Grand Slam singles results
- Australian Open: 2R (1990, 1995)
- French Open: 2R (1989)
- Wimbledon: 2R (1994, 1996)
- US Open: 3R (1995)

Doubles
- Career record: 114–133
- Career titles: 3
- Highest ranking: No. 44 (19 November 1990)

Grand Slam doubles results
- Australian Open: 2R (1991, 1996)
- French Open: 3R (1990)
- Wimbledon: 3R (1989)
- US Open: 3R (1996)

Grand Slam mixed doubles results
- French Open: 2R (1991)
- Wimbledon: 1R (1990, 1993)

= Nicolás Pereira =

Venezuelan tennis player (born 1970)

Nicolás Pereira (born September 29, 1970) is a Venezuelan former professional tennis player and commentator. As a player, Pereira became the ITF Junior World Champion in 1988 after winning the French Open, Wimbledon, and the US Open. He won two ATP Tour singles titles and three in doubles. Since retirement, he has been a commentator for the Tennis Channel.

== Professional career ==
In the fall of 1988, Pereira registered wins on the pro tour against Brad Gilbert and Amos Mansdorf.
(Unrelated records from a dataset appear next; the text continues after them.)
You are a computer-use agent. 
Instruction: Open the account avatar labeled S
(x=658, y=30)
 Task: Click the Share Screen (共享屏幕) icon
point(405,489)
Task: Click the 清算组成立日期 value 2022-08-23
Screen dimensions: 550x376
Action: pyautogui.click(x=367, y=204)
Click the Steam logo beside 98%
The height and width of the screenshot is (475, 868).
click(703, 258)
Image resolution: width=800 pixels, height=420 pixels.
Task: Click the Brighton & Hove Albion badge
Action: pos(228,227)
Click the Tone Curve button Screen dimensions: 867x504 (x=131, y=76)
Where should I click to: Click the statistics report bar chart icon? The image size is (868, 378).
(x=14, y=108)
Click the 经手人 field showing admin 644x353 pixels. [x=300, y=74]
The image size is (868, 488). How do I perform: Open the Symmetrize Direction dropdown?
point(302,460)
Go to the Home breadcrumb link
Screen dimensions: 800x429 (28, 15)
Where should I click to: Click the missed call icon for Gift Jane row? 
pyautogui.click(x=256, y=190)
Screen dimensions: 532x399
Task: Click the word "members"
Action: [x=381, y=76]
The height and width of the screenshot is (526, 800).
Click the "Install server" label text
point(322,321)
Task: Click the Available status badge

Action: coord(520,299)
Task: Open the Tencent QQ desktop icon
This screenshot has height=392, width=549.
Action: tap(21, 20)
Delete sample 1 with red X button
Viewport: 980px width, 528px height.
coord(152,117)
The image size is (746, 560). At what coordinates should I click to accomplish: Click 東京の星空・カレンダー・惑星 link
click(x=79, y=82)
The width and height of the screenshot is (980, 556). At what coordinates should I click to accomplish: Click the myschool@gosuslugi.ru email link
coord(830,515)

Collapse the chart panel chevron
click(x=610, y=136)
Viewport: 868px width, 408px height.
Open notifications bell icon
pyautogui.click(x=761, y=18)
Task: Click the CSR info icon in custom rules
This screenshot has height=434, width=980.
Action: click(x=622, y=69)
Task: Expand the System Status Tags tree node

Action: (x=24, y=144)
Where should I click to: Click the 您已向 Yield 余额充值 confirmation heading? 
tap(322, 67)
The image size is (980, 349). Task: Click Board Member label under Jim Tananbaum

He finished 1988 ranked No. 151 in the world rankings.

In April 1989, Pereira reached the quarterfinals of the Japan Open, defeating No. 21 ranked Andrés Gómez before losing to No. 1 ranked Ivan Lendl. In June, he defeated world No. 3 Stefan Edberg in straight sets in the first round of the Queens Club grass-court tournament.

A few weeks later, in the first round of Wimbledon, he took eventual semifinalist Lendl to five sets before losing. Later that summer, he reached the quarterfinals of the Grand Prix event in Montreal, the Canadian Open. There he beat No. 10 ranked Tim Mayotte, then lost to No. 14 ranked Jay Berger. Pereira, at 19 years of age, finished 1989 ranked No. 121.

However, Pereira's progress stalled over the next three years. In 1990, he lost most of his matches in the first round of ATP level tournaments and finished the year ranked No. 238. In 1991, he won the Lins and São Paulo-4 Challengers in back-to-back weeks, and ended the year ranked No. 146. He won the Guarujá Brazil Challenger in September 1992 and was ranked No. 138 at the end of the year.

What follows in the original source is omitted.